Data records:
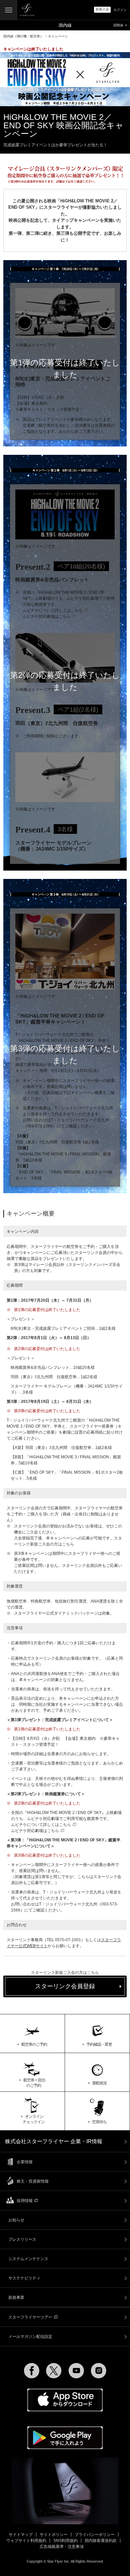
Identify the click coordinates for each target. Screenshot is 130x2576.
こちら (68, 1544)
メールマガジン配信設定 (30, 2336)
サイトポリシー (54, 2534)
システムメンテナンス (28, 2258)
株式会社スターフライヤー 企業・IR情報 (53, 2141)
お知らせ (16, 2220)
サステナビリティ (24, 2278)
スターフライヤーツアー (30, 2317)
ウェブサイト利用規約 (26, 2540)
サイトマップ (21, 2534)
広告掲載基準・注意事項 (62, 2546)
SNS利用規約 (65, 2540)
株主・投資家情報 (33, 2181)
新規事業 (16, 2297)
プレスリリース (22, 2239)
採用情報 (25, 2200)
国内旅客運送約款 (101, 2540)
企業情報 (25, 2162)
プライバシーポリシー (95, 2534)
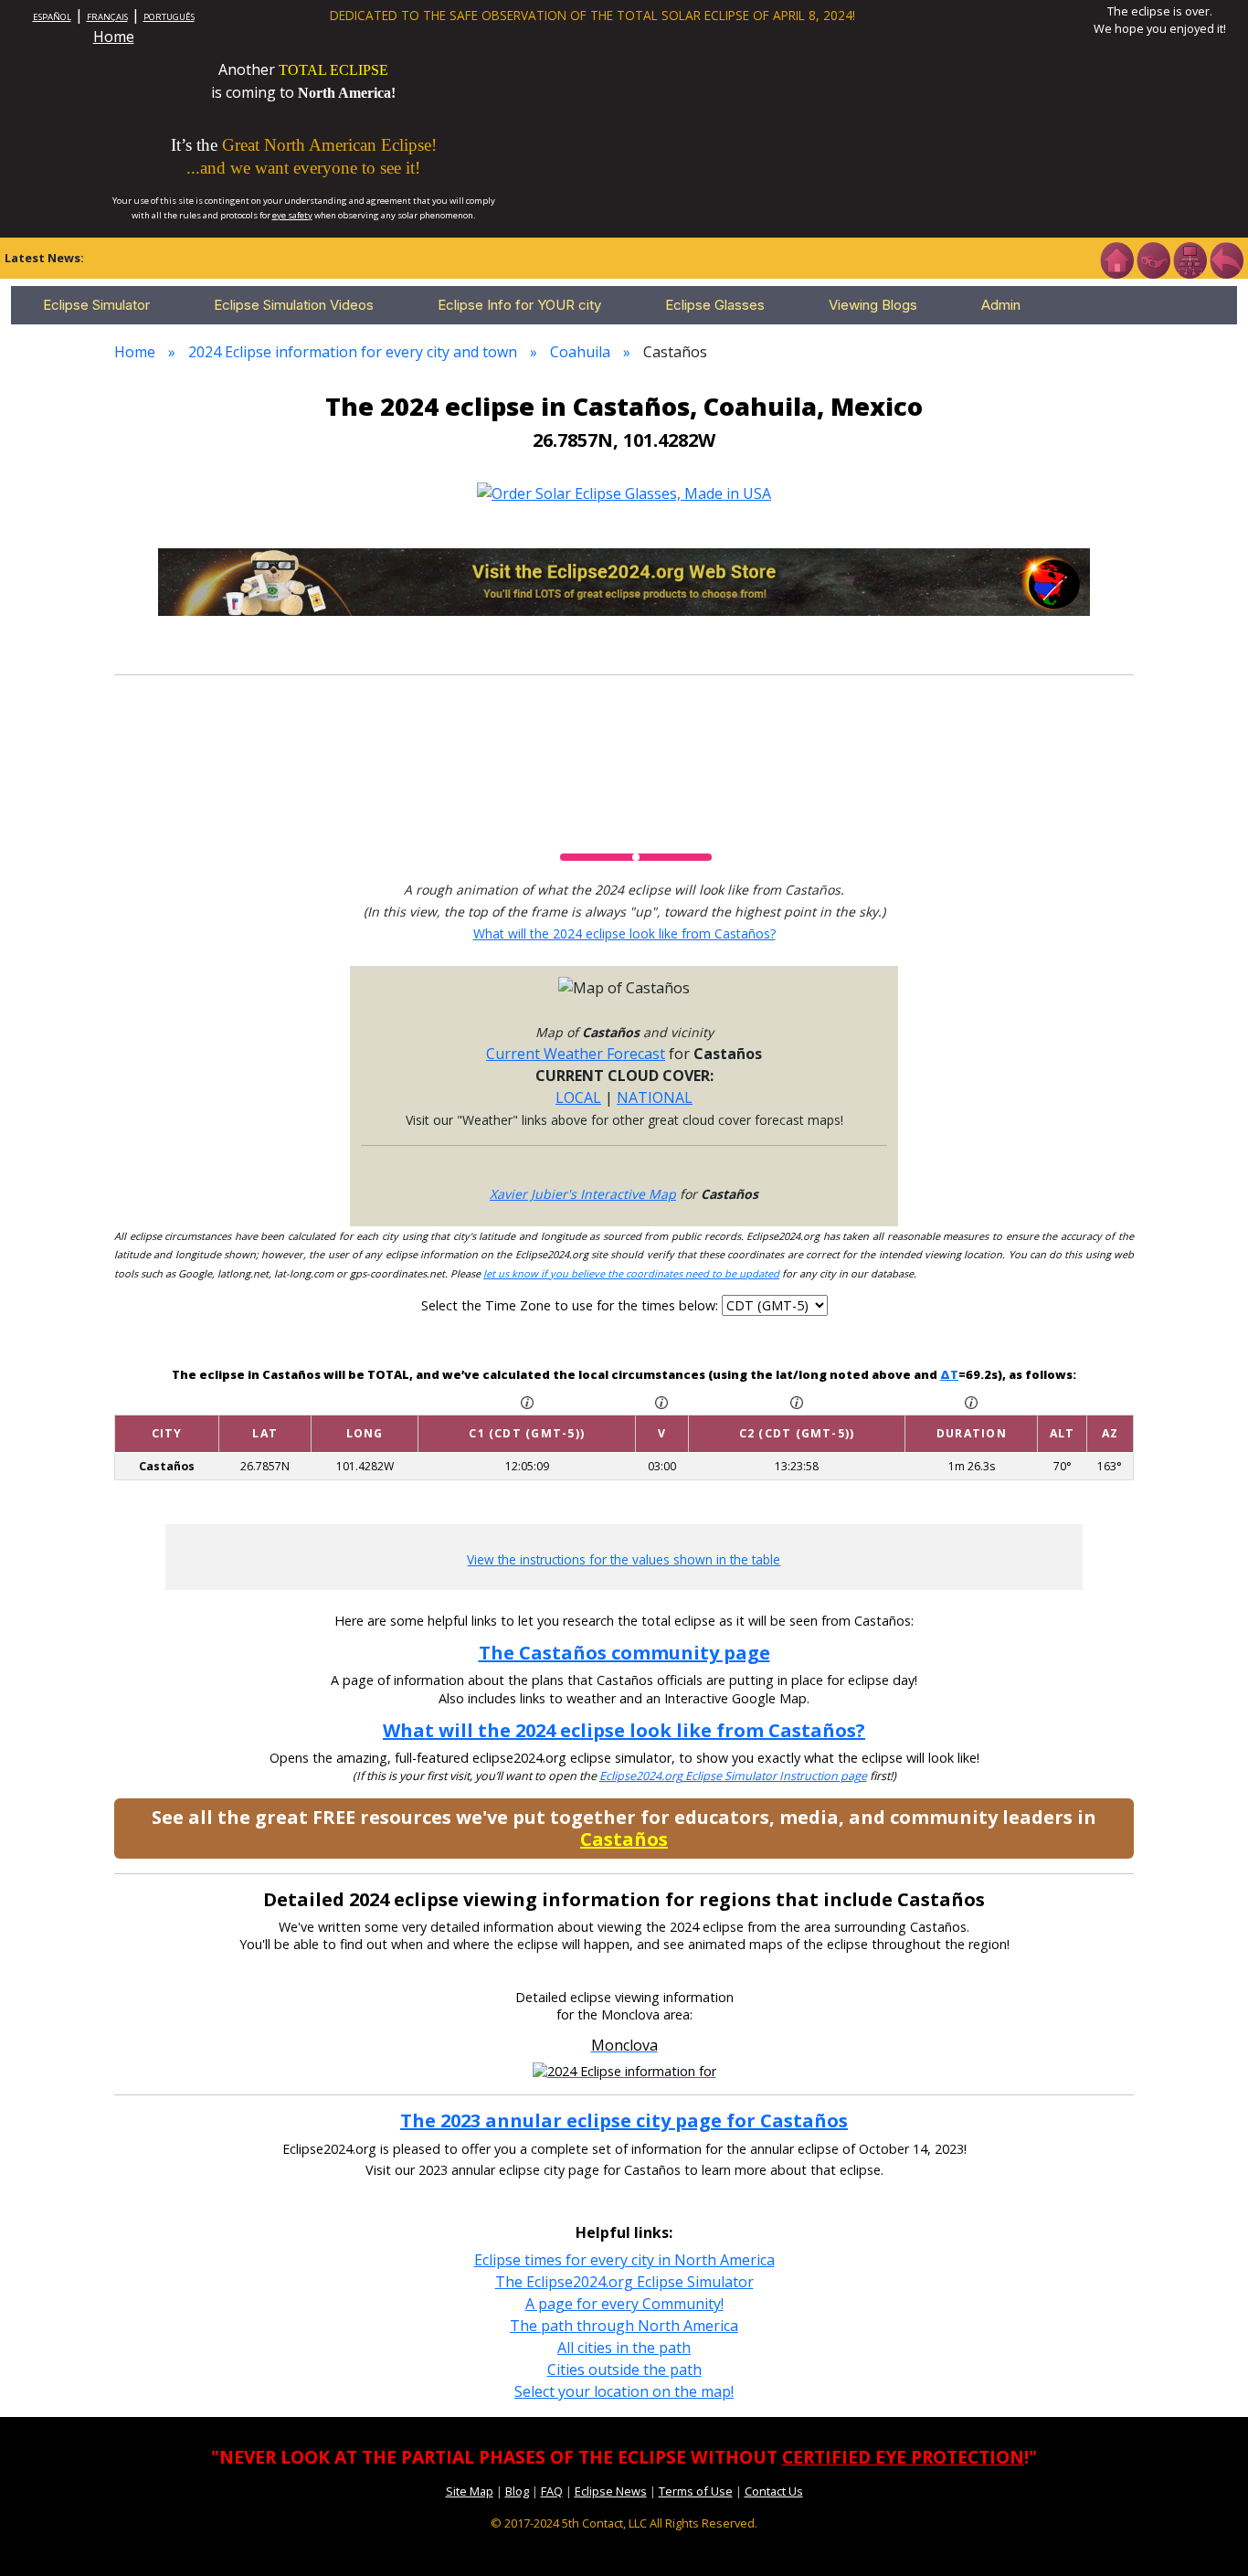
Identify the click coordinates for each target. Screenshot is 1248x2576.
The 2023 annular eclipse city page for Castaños (624, 2120)
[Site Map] (1189, 258)
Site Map (469, 2491)
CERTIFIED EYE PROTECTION (903, 2456)
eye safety (292, 215)
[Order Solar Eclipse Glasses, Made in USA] (624, 492)
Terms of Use (696, 2491)
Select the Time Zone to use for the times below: (571, 1305)
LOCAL (578, 1097)
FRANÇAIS (107, 17)
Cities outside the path (624, 2369)
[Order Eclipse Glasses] (1153, 258)
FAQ (552, 2491)
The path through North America (624, 2326)
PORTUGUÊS (169, 17)
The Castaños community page (624, 1652)
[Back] (1226, 258)
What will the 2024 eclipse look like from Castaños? (624, 933)
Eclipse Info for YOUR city (519, 304)
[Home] (1116, 258)
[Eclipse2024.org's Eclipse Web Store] (624, 580)
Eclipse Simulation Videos (294, 304)
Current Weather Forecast (575, 1054)
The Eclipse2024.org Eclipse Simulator (624, 2282)
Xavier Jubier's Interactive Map (583, 1194)
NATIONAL (655, 1097)
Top (1207, 2534)
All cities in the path (624, 2347)
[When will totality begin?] (796, 1401)
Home (113, 37)
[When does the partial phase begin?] (527, 1401)
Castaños (624, 1839)
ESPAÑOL (52, 17)
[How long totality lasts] (971, 1401)
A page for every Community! (624, 2304)
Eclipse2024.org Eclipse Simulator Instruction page (733, 1776)
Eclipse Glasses (715, 304)
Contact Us (774, 2491)
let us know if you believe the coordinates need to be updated (631, 1273)
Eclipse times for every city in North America (624, 2260)
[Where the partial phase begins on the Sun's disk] (661, 1401)
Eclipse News (611, 2491)
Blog (517, 2491)
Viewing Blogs (873, 304)
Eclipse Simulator (96, 304)
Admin (1001, 304)
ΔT (949, 1374)
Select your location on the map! (624, 2391)
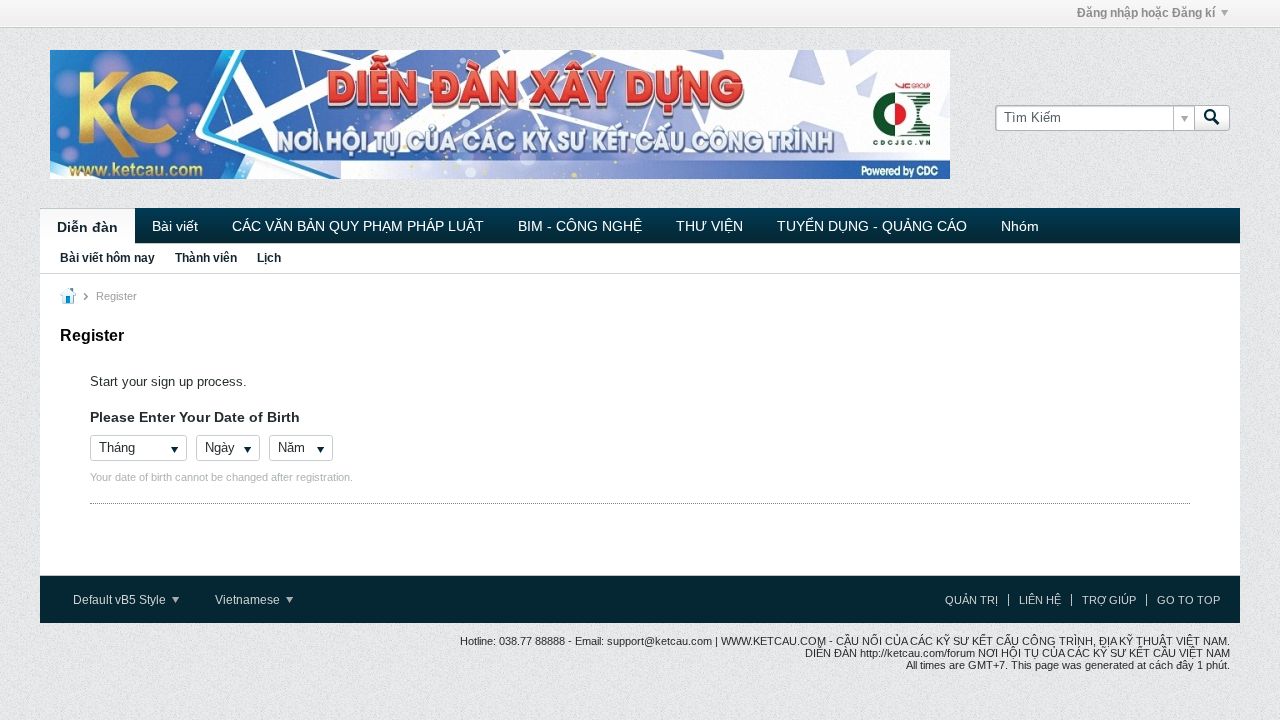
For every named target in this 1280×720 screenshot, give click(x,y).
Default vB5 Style (121, 600)
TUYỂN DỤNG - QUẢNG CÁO (872, 226)
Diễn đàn (87, 227)
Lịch (269, 258)
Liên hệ (1040, 600)
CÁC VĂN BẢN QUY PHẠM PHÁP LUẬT (358, 226)
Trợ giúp (1109, 600)
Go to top (1188, 600)
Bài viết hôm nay (107, 258)
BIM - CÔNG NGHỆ (580, 226)
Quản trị (971, 600)
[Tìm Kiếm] (1212, 118)
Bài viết (175, 226)
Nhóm (1020, 226)
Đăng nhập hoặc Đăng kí (1146, 13)
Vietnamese (249, 600)
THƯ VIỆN (709, 226)
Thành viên (206, 258)
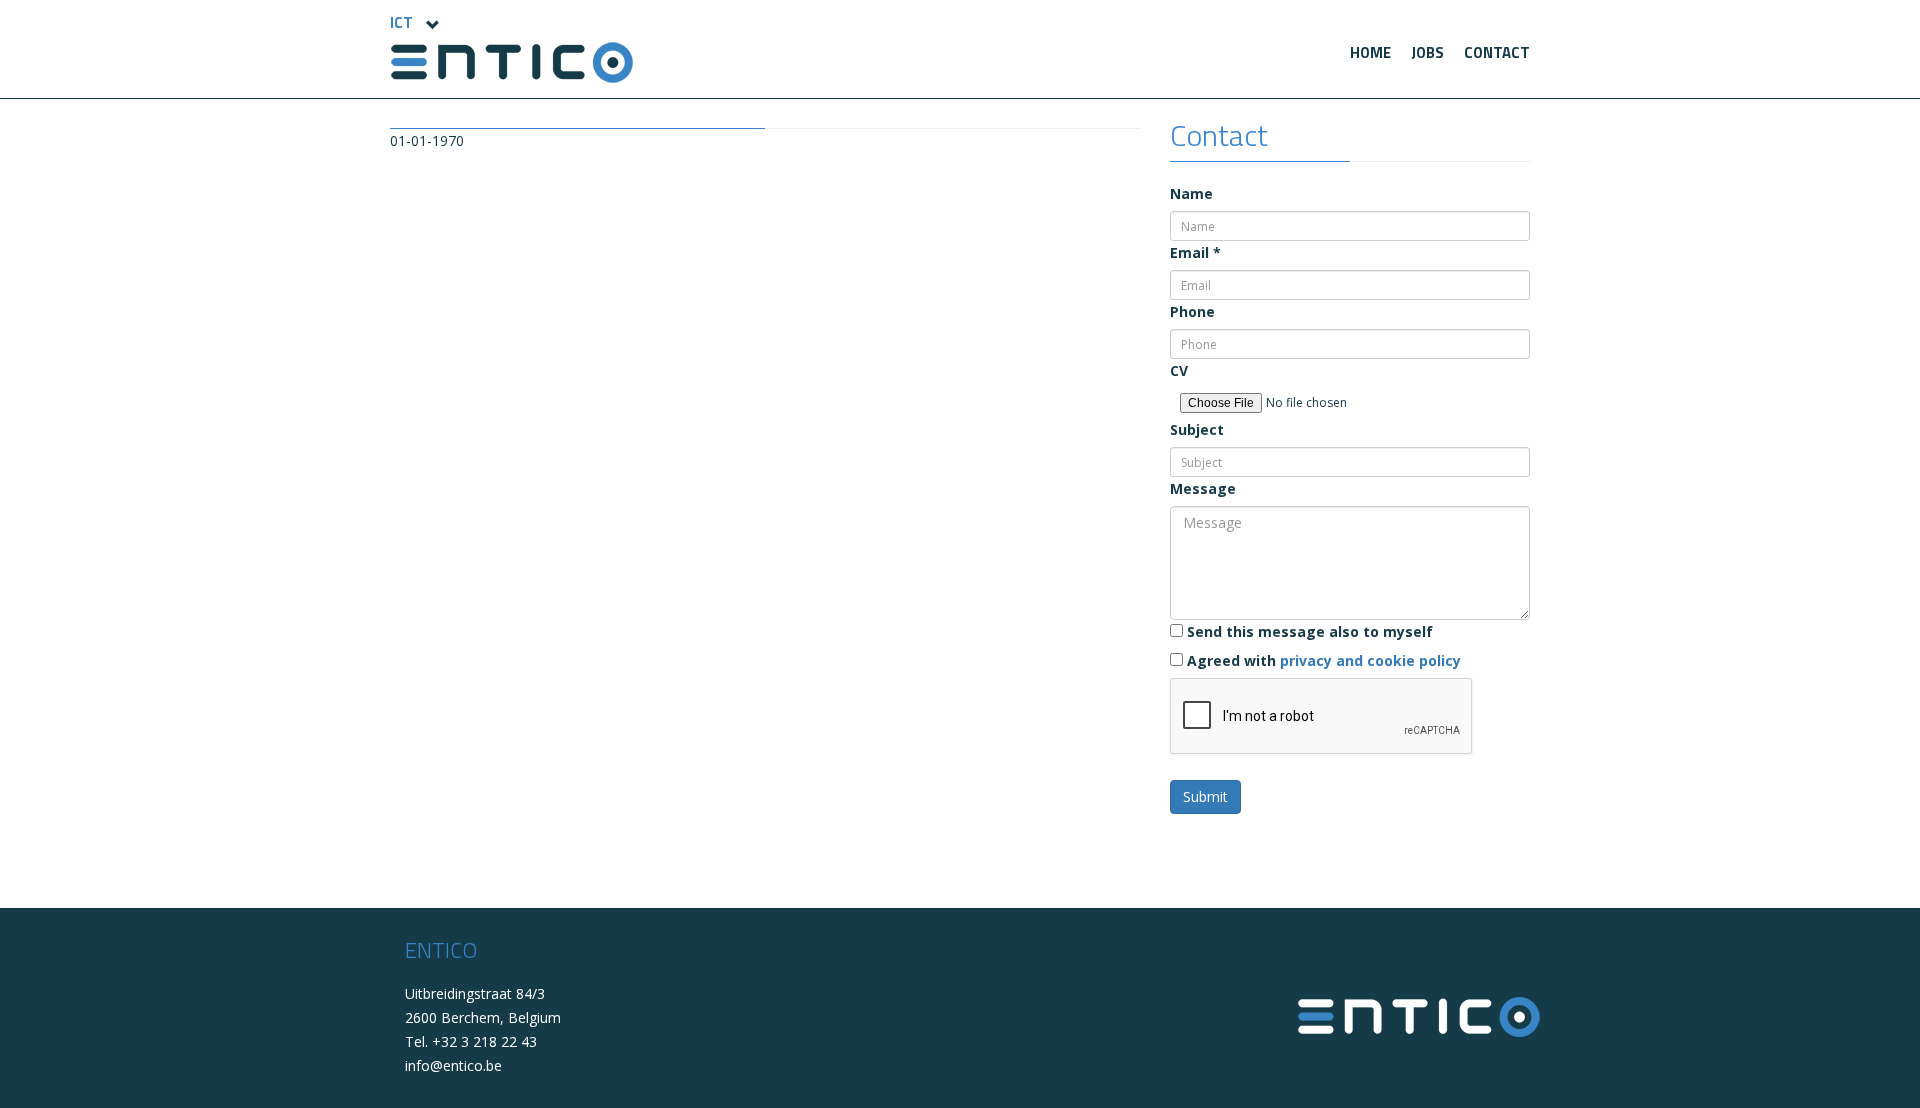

Try it:
For each line above, output its wording exactly and leave out any picture.

Solved exercise:
Identify the click coordinates for each target. Screenshot is 130x2576.
こちら (68, 1544)
メールマガジン配信設定 (30, 2336)
サイトポリシー (54, 2534)
システムメンテナンス (28, 2258)
株式会社スターフライヤー 企業・IR情報 (53, 2141)
お知らせ (16, 2220)
サステナビリティ (24, 2278)
スターフライヤーツアー (30, 2317)
ウェブサイト利用規約 (26, 2540)
サイトマップ (21, 2534)
広告掲載基準・注意事項 (62, 2546)
SNS利用規約 (65, 2540)
株主・投資家情報 (33, 2181)
新規事業 (16, 2297)
プレスリリース (22, 2239)
採用情報 (25, 2200)
国内旅客運送約款 (101, 2540)
企業情報 (25, 2162)
プライバシーポリシー (95, 2534)
Identify the click coordinates for each target. Screenshot is 1248x2576.
The 2023 annular eclipse city page for Castaños (624, 2120)
[Site Map] (1189, 258)
Site Map (469, 2491)
CERTIFIED EYE PROTECTION (903, 2456)
eye safety (292, 215)
[Order Solar Eclipse Glasses, Made in USA] (624, 492)
Terms of Use (696, 2491)
Select the Time Zone to use for the times below: (571, 1305)
LOCAL (578, 1097)
FRANÇAIS (107, 17)
Cities outside the path (624, 2369)
[Order Eclipse Glasses] (1153, 258)
FAQ (552, 2491)
The path through North America (624, 2326)
PORTUGUÊS (169, 17)
The Castaños community page (624, 1652)
[Back] (1226, 258)
What will the 2024 eclipse look like from Castaños? (624, 933)
Eclipse Info for YOUR city (519, 304)
[Home] (1116, 258)
[Eclipse2024.org's Eclipse Web Store] (624, 580)
Eclipse Simulation Videos (294, 304)
Current Weather Forecast (575, 1054)
The Eclipse2024.org Eclipse Simulator (624, 2282)
Xavier Jubier's Interactive Map (583, 1194)
NATIONAL (655, 1097)
Top (1207, 2534)
All cities in the path (624, 2347)
[When will totality begin?] (796, 1401)
Home (113, 37)
[When does the partial phase begin?] (527, 1401)
Castaños (624, 1839)
ESPAÑOL (52, 17)
[How long totality lasts] (971, 1401)
A page for every Community! (624, 2304)
Eclipse2024.org Eclipse Simulator Instruction page (733, 1776)
Eclipse Glasses (715, 304)
Contact Us (774, 2491)
let us know if you believe the coordinates need to be updated (631, 1273)
Eclipse times for every city in North America (624, 2260)
[Where the partial phase begins on the Sun's disk] (661, 1401)
Eclipse News (611, 2491)
Blog (517, 2491)
Viewing Blogs (873, 304)
Eclipse Simulator (96, 304)
Admin (1001, 304)
ΔT (949, 1374)
Select your location on the map! (624, 2391)
For every named target in this 1280×720 screenshot, give click(x,y).
Default vB5 Style (121, 600)
TUYỂN DỤNG - QUẢNG CÁO (872, 226)
Diễn đàn (87, 227)
Lịch (269, 258)
Liên hệ (1040, 600)
CÁC VĂN BẢN QUY PHẠM PHÁP LUẬT (358, 226)
Trợ giúp (1109, 600)
Go to top (1188, 600)
Bài viết hôm nay (107, 258)
BIM - CÔNG NGHỆ (580, 226)
Quản trị (971, 600)
[Tìm Kiếm] (1212, 118)
Bài viết (175, 226)
Nhóm (1020, 226)
Đăng nhập hoặc Đăng kí (1146, 13)
Vietnamese (249, 600)
THƯ VIỆN (709, 226)
Thành viên (206, 258)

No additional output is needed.